§ **Work to complete**
Read through the lines below and copy the ones holding the string "agent".

━━━ Record extracts

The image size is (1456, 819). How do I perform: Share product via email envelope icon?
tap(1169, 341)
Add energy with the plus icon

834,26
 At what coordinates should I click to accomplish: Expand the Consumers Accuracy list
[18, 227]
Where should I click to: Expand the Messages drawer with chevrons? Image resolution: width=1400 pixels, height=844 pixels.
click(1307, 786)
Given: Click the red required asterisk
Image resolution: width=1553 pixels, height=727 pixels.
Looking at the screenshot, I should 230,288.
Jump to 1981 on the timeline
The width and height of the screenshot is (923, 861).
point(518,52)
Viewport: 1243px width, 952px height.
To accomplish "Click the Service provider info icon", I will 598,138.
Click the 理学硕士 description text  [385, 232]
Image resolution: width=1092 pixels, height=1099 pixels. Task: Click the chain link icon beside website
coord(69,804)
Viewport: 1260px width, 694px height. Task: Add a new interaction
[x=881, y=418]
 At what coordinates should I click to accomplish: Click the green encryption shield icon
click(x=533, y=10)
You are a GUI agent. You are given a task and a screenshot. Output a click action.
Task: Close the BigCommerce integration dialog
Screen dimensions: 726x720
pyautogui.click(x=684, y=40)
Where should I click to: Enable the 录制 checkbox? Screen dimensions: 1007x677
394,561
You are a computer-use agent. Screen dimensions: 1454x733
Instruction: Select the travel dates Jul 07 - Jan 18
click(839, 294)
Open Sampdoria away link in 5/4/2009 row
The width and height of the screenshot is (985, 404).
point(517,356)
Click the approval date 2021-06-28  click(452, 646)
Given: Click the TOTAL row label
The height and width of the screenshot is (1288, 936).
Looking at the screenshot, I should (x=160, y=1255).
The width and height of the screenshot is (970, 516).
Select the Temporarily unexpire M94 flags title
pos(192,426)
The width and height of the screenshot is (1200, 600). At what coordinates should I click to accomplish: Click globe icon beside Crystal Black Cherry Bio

━━━━━━

§ **Completed task**
You are a GUI agent. You are given a task and a screenshot. Output a click action.
You are a computer-use agent. Screen dimensions: 1454x733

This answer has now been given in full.